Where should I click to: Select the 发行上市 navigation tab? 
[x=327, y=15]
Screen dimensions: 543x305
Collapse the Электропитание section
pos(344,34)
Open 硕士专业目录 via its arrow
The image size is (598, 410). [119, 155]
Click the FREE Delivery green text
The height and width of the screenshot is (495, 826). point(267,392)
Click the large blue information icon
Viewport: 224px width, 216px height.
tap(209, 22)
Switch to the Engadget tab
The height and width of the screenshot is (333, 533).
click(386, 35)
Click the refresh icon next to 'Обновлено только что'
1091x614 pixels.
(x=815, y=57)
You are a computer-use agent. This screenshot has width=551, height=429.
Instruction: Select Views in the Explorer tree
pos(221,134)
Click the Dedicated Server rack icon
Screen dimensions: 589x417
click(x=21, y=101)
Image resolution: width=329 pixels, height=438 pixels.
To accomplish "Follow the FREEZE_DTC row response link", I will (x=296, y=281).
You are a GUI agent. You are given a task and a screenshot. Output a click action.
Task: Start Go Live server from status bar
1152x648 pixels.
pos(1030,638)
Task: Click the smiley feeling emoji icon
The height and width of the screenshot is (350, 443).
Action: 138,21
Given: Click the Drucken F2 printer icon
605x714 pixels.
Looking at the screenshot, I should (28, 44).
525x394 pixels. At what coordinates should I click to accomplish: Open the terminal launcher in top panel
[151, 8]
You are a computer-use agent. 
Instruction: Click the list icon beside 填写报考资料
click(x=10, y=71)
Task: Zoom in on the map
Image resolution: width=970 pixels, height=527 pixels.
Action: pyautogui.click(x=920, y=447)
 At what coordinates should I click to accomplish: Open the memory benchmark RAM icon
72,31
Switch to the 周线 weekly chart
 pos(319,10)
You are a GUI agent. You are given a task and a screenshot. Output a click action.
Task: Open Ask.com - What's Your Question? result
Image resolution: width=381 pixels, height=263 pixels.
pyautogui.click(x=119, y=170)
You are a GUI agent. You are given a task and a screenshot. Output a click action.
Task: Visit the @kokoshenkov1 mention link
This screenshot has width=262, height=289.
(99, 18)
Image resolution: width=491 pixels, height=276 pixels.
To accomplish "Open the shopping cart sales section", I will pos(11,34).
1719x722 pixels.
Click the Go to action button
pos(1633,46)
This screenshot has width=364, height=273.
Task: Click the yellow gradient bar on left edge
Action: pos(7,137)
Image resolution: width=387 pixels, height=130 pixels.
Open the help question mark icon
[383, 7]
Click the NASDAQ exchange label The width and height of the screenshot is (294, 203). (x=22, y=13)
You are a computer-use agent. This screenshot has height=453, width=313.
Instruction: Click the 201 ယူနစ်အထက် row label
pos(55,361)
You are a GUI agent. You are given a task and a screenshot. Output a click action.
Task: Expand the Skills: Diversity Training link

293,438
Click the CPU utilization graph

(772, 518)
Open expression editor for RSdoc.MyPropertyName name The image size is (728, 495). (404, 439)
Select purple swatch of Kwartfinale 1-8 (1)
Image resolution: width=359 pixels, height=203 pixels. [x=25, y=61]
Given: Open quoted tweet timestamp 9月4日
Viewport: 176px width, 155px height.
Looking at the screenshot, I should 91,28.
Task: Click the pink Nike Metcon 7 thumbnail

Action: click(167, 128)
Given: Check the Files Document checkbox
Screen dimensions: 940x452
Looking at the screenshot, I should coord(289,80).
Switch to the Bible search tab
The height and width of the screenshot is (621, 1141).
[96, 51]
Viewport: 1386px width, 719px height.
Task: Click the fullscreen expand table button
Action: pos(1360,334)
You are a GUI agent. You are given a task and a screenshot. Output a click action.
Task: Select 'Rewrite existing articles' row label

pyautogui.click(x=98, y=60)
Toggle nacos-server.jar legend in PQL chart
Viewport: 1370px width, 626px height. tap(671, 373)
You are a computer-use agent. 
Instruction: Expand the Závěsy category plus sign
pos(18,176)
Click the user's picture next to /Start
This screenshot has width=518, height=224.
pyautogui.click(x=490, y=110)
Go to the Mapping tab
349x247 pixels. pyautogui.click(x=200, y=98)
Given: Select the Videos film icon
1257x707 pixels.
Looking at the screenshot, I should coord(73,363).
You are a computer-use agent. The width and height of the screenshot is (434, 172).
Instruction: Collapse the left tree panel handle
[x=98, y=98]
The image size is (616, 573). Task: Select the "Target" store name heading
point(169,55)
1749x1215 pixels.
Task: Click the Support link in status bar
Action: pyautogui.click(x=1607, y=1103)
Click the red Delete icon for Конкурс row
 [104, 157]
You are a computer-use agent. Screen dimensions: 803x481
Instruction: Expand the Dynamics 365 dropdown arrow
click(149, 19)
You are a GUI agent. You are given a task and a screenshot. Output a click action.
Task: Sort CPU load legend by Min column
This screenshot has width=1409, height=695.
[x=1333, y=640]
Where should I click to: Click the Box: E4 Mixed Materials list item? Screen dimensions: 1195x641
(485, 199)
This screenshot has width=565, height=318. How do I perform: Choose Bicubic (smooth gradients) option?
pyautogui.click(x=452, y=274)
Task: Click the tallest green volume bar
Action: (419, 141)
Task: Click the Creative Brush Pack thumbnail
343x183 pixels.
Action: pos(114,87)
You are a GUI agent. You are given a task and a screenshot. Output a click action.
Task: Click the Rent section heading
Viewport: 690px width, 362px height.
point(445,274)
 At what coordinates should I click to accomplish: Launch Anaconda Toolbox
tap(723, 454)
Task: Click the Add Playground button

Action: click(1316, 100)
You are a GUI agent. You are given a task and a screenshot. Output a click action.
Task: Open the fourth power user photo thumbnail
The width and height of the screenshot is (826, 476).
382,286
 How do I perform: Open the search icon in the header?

BRIEF: Retype the entries above exactly as they appear.

PROBLEM SOLUTION:
Where should I click to: Select the 发行上市 navigation tab? 
[x=327, y=15]
Screen dimensions: 543x305
Collapse the Электропитание section
pos(344,34)
Open 硕士专业目录 via its arrow
The image size is (598, 410). [119, 155]
Click the FREE Delivery green text
The height and width of the screenshot is (495, 826). point(267,392)
Click the large blue information icon
Viewport: 224px width, 216px height.
tap(209, 22)
Switch to the Engadget tab
The height and width of the screenshot is (333, 533).
click(386, 35)
Click the refresh icon next to 'Обновлено только что'
1091x614 pixels.
(x=815, y=57)
You are a computer-use agent. This screenshot has width=551, height=429.
Instruction: Select Views in the Explorer tree
pos(221,134)
Click the Dedicated Server rack icon
Screen dimensions: 589x417
click(x=21, y=101)
Image resolution: width=329 pixels, height=438 pixels.
To accomplish "Follow the FREEZE_DTC row response link", I will (x=296, y=281).
You are a GUI agent. You are given a task and a screenshot. Output a click action.
Task: Start Go Live server from status bar
1152x648 pixels.
pos(1030,638)
Task: Click the smiley feeling emoji icon
The height and width of the screenshot is (350, 443).
Action: 138,21
Given: Click the Drucken F2 printer icon
605x714 pixels.
Looking at the screenshot, I should (28, 44).
525x394 pixels. At what coordinates should I click to accomplish: Open the terminal launcher in top panel
[151, 8]
You are a computer-use agent. 
Instruction: Click the list icon beside 填写报考资料
click(x=10, y=71)
Task: Zoom in on the map
Image resolution: width=970 pixels, height=527 pixels.
Action: pyautogui.click(x=920, y=447)
 At what coordinates should I click to accomplish: Open the memory benchmark RAM icon
72,31
Switch to the 周线 weekly chart
 pos(319,10)
You are a GUI agent. You are given a task and a screenshot. Output a click action.
Task: Open Ask.com - What's Your Question? result
Image resolution: width=381 pixels, height=263 pixels.
pyautogui.click(x=119, y=170)
You are a GUI agent. You are given a task and a screenshot. Output a click action.
Task: Visit the @kokoshenkov1 mention link
This screenshot has width=262, height=289.
(99, 18)
Image resolution: width=491 pixels, height=276 pixels.
To accomplish "Open the shopping cart sales section", I will pos(11,34).
1719x722 pixels.
Click the Go to action button
pos(1633,46)
This screenshot has width=364, height=273.
Task: Click the yellow gradient bar on left edge
Action: pos(7,137)
Image resolution: width=387 pixels, height=130 pixels.
Open the help question mark icon
[383, 7]
Click the NASDAQ exchange label The width and height of the screenshot is (294, 203). (x=22, y=13)
You are a computer-use agent. This screenshot has height=453, width=313.
Instruction: Click the 201 ယူနစ်အထက် row label
pos(55,361)
You are a GUI agent. You are given a task and a screenshot. Output a click action.
Task: Expand the Skills: Diversity Training link

293,438
Click the CPU utilization graph

(772, 518)
Open expression editor for RSdoc.MyPropertyName name The image size is (728, 495). (404, 439)
Select purple swatch of Kwartfinale 1-8 (1)
Image resolution: width=359 pixels, height=203 pixels. [x=25, y=61]
Given: Open quoted tweet timestamp 9月4日
Viewport: 176px width, 155px height.
Looking at the screenshot, I should 91,28.
Task: Click the pink Nike Metcon 7 thumbnail

Action: click(167, 128)
Given: Check the Files Document checkbox
Screen dimensions: 940x452
Looking at the screenshot, I should coord(289,80).
Switch to the Bible search tab
The height and width of the screenshot is (621, 1141).
[96, 51]
Viewport: 1386px width, 719px height.
Task: Click the fullscreen expand table button
Action: pos(1360,334)
You are a GUI agent. You are given a task and a screenshot. Output a click action.
Task: Select 'Rewrite existing articles' row label

pyautogui.click(x=98, y=60)
Toggle nacos-server.jar legend in PQL chart
Viewport: 1370px width, 626px height. tap(671, 373)
You are a computer-use agent. 
Instruction: Expand the Závěsy category plus sign
pos(18,176)
Click the user's picture next to /Start
This screenshot has width=518, height=224.
pyautogui.click(x=490, y=110)
Go to the Mapping tab
349x247 pixels. pyautogui.click(x=200, y=98)
Given: Select the Videos film icon
1257x707 pixels.
Looking at the screenshot, I should coord(73,363).
You are a computer-use agent. The width and height of the screenshot is (434, 172).
Instruction: Collapse the left tree panel handle
[x=98, y=98]
The image size is (616, 573). Task: Select the "Target" store name heading
point(169,55)
1749x1215 pixels.
Task: Click the Support link in status bar
Action: pyautogui.click(x=1607, y=1103)
Click the red Delete icon for Конкурс row
 [104, 157]
You are a computer-use agent. Screen dimensions: 803x481
Instruction: Expand the Dynamics 365 dropdown arrow
click(149, 19)
You are a GUI agent. You are given a task and a screenshot. Output a click action.
Task: Sort CPU load legend by Min column
This screenshot has width=1409, height=695.
[x=1333, y=640]
Where should I click to: Click the Box: E4 Mixed Materials list item? Screen dimensions: 1195x641
(485, 199)
This screenshot has width=565, height=318. How do I perform: Choose Bicubic (smooth gradients) option?
pyautogui.click(x=452, y=274)
Task: Click the tallest green volume bar
Action: (419, 141)
Task: Click the Creative Brush Pack thumbnail
343x183 pixels.
Action: pos(114,87)
You are a GUI agent. You are given a task and a screenshot. Output a click action.
Task: Click the Rent section heading
Viewport: 690px width, 362px height.
point(445,274)
 At what coordinates should I click to accomplish: Launch Anaconda Toolbox
tap(723, 454)
Task: Click the Add Playground button

Action: click(1316, 100)
You are a GUI agent. You are given a task and a screenshot. Output a click action.
Task: Open the fourth power user photo thumbnail
The width and height of the screenshot is (826, 476).
382,286
 How do I perform: Open the search icon in the header?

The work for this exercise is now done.